* **TASK DIRECTIONS**
For the passage on the 2022 Senegalese local elections, decide whether each statement agrees with it, answering yes or no and quoting the words that decide it: (a) The elections took place on 23 January 2022. (b) Departmental elections were held on a different day. (c) The elections were held when they were originally scheduled.

* **EXCERPT TO READ**
---

= 2022 Senegalese local elections =

Senegalese local elections

The Senegalese local elections of 2022 took place on 23 January 2022 in order to renew the members of the municipal councils as well as the mayors of Senegal. Departmental elections were held on the same day.

They were originally scheduled for 2019, but were postponed.

---

* **DATASET EXTRACT**
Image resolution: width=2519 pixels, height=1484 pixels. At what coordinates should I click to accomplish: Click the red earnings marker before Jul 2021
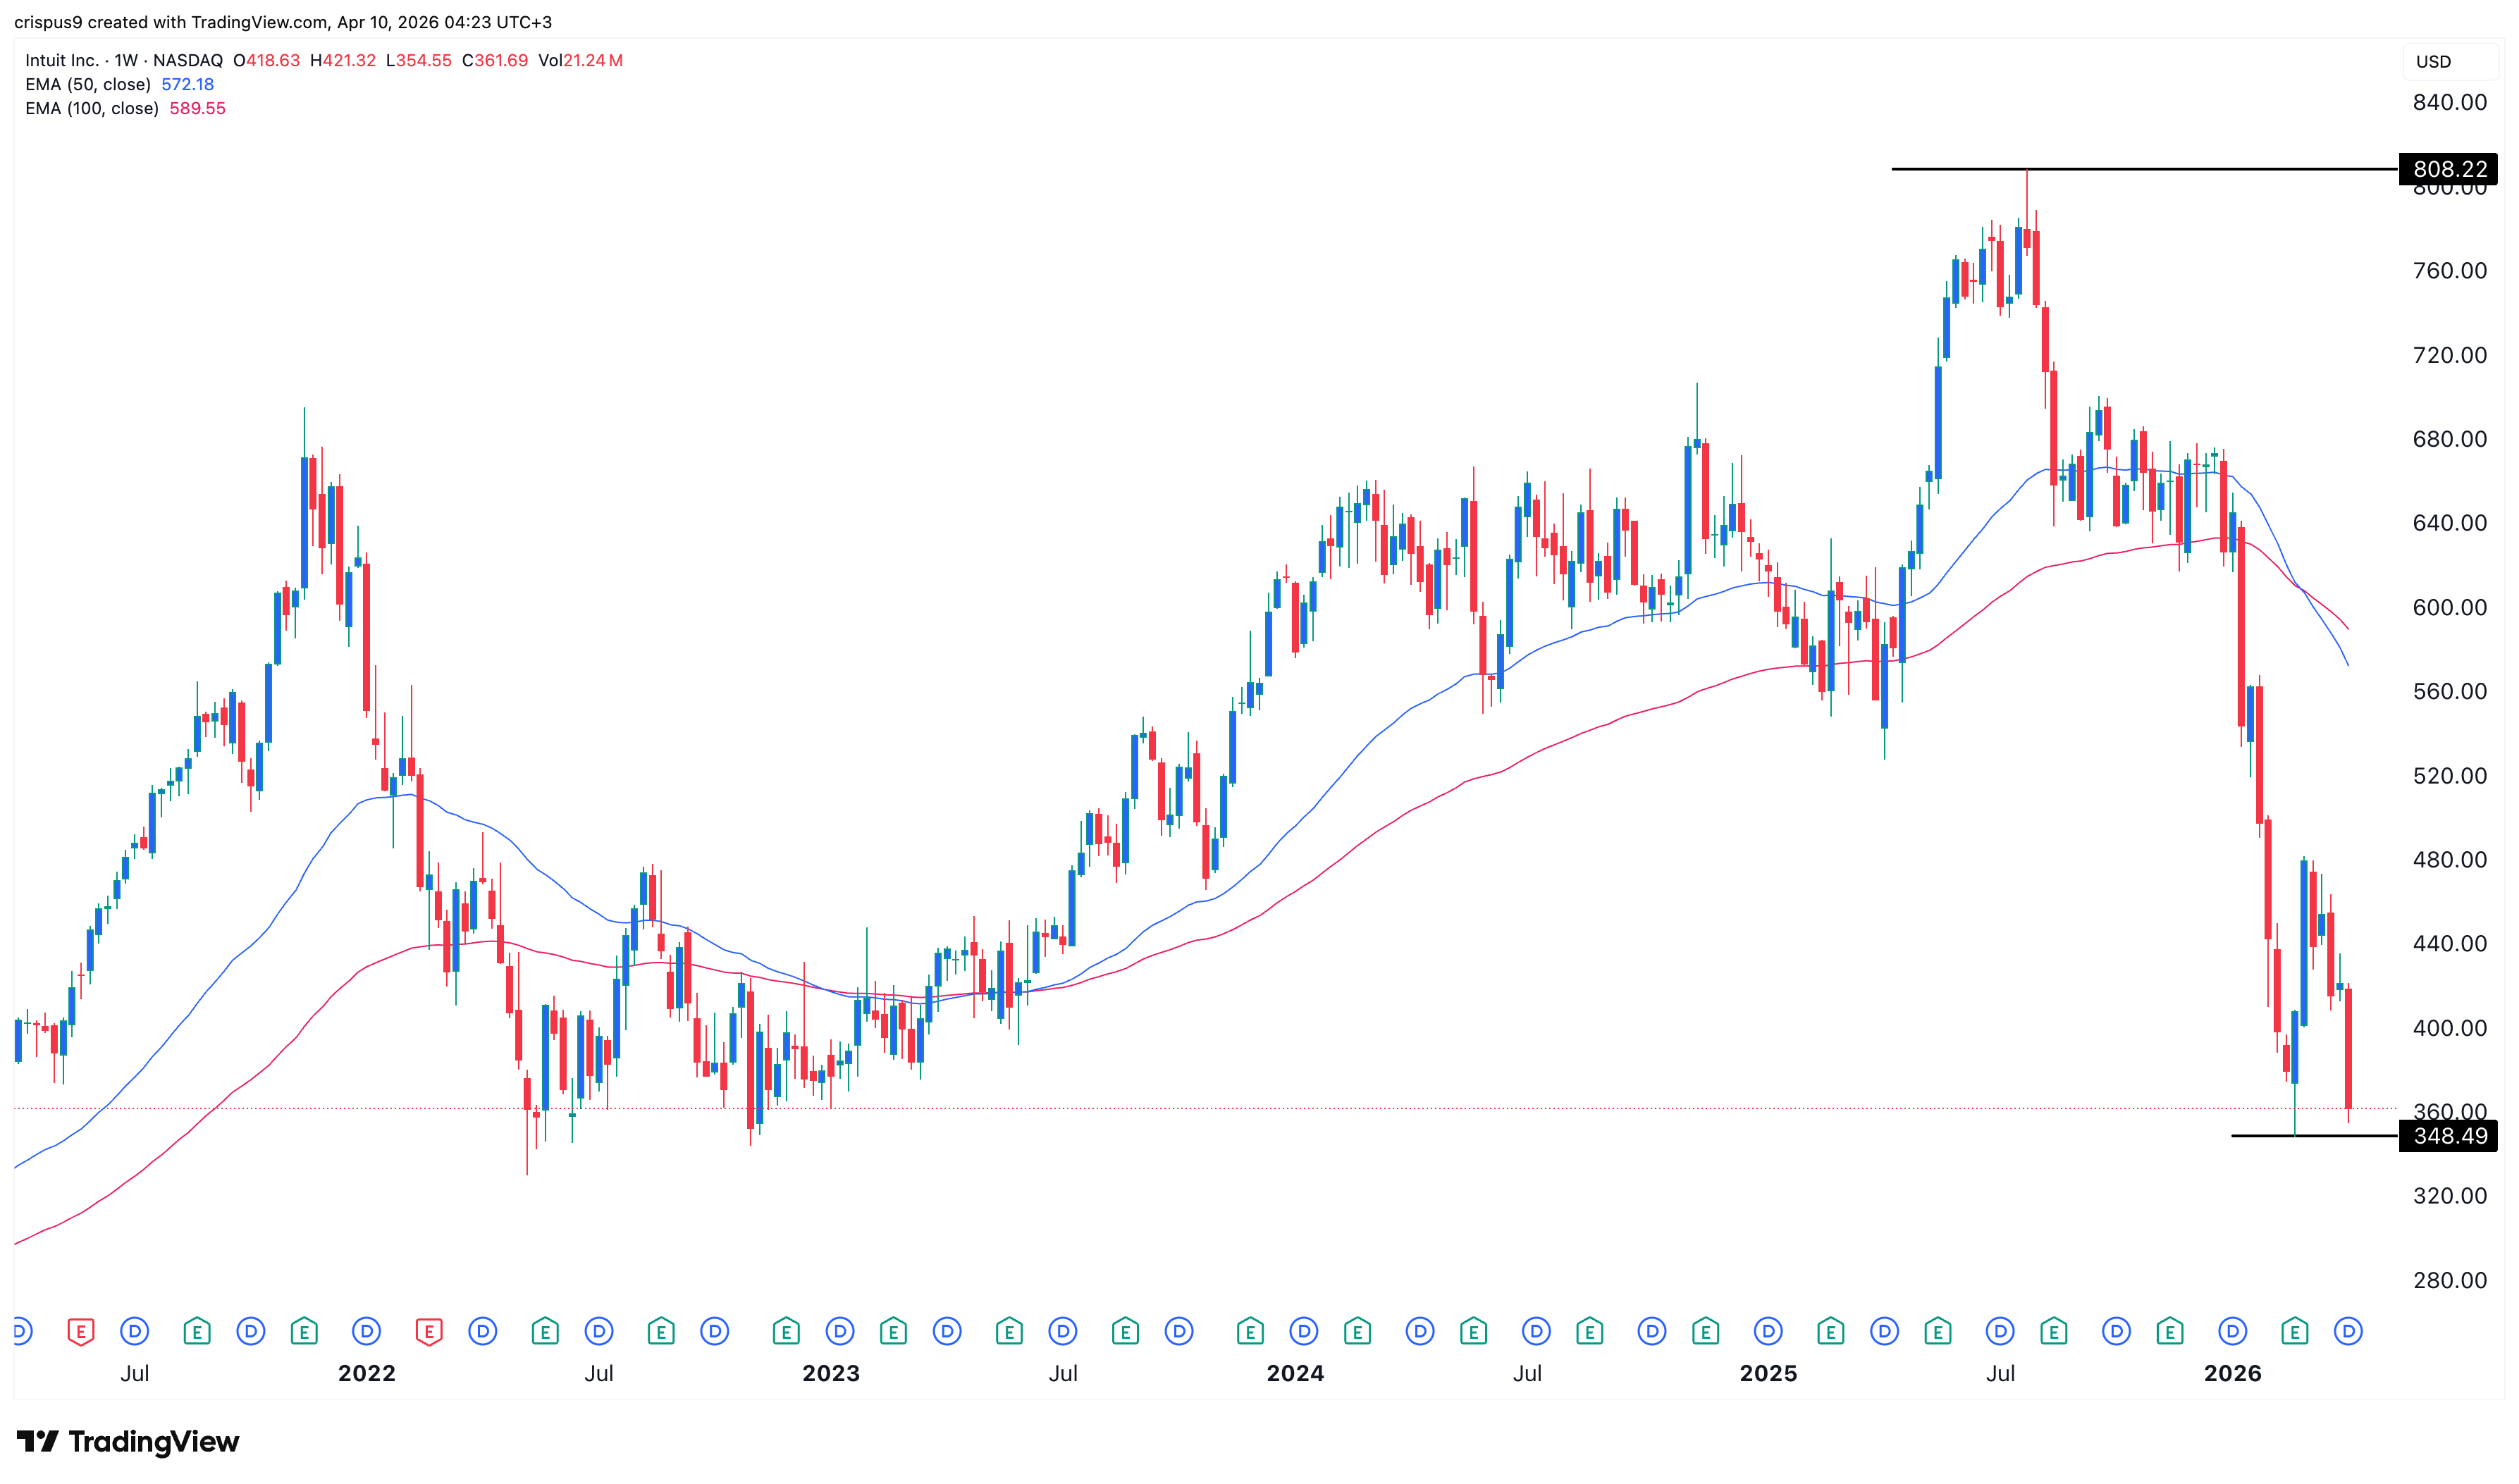point(81,1331)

---

* **OUTPUT OF THE TASK**
(a) Yes: "The Senegalese local elections of 2022 took place on 23 January 2022"
(b) No: "Departmental elections were held on the same day."
(c) No: "They were originally scheduled for 2019, but were postponed."